血小板活化是ACS发病的关键环节,抗血小板治疗应贯穿于冠心病治疗的始终。目前抗血小板治疗药物主要有水杨酸类、噻吩吡啶类和糖蛋白Ⅱb/Ⅲa拮抗剂,ACS急性期及长期口服抗血小板治疗仍以阿司匹林联合氯吡格雷为主,高危或PCI患者可联合糖蛋白Ⅱb/Ⅲa拮抗剂。
阿司匹林
为不可逆性血小板环氧化酶(COX)抑制剂,改善冠心病患者长期预后的循证依据最充分。其通过不可逆地抑制血小板COX-1阻断血栓烷A2的形成,从而抑制血小板的聚集。对195项随机试验的荟萃分析表明,阿司匹林能够使ACS患者的血管性死亡、心肌梗死及卒中发生率降低22%。
应用剂量 研究显示,阿司匹林每日75 mg~ 1500 mg对血管事件的作用相当;与大剂量相比,每日75 mg的获益比例至少降低一半,因此其常用的初始剂量和维持剂量分别为162 mg~325 mg和75 mg~162 mg。此外,研究发现,阿司匹林的保护作用可持续1~2年。
禁忌证 指南推荐除非有特殊禁忌证,所有ACS患者均应接受阿司匹林治疗。其禁忌证主要包括不能耐受或过敏(主要表现为哮喘)、活动性出血、血友病、活动性视网膜出血、严重的未经治疗的高血压、活动性消化性溃疡或严重胃肠道/生殖泌尿系统出血。
不良反应 阿司匹林小剂量应用时,消化不良、恶心等胃肠道不良反应并不常见。虽然一级预防研究发现其有轻度增加颅内出血的风险,但二级预防研究中该风险因能防治缺血性卒中而被抵消。

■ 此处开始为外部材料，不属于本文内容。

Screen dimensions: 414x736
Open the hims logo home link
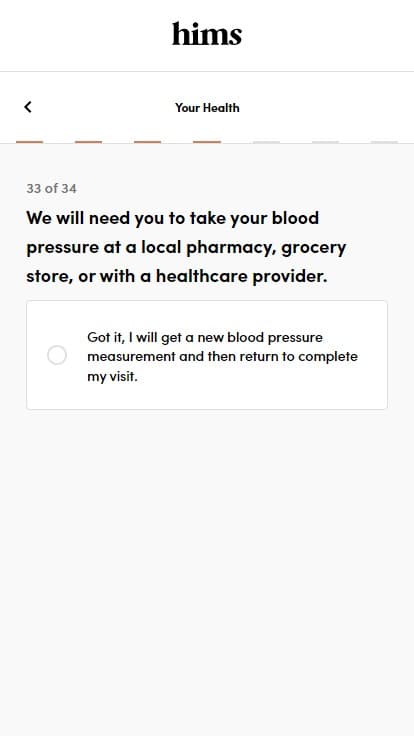click(x=207, y=34)
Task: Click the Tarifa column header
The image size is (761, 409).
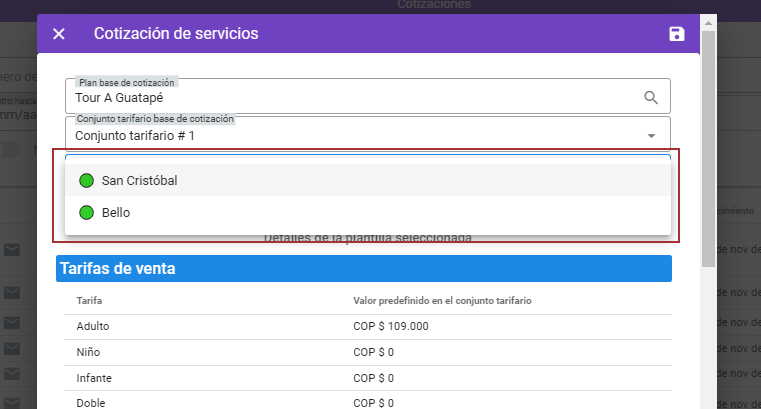Action: (x=90, y=301)
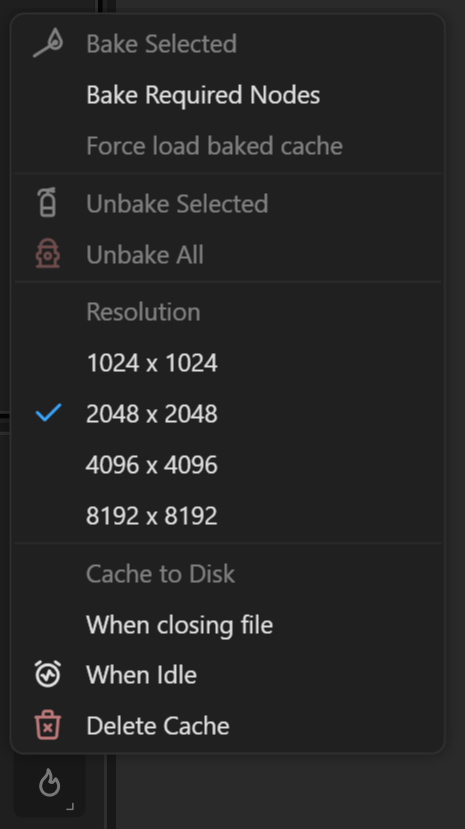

药物相互作用 因阿司匹林与非甾体类抗炎药布洛芬之间存在药物相互作用,因此两者不宜联合应用。
氯吡格雷
属噻蒽并吡啶类衍生物,是二磷酸腺苷(Adenosine Diphospate,ADP)受体(P2Y12)的拮抗剂。其能显著降低患者住院期间血运重建的治疗率,并可明显减少对溶栓治疗或静脉使用糖蛋白Ⅱb/Ⅲa抑制剂的需要。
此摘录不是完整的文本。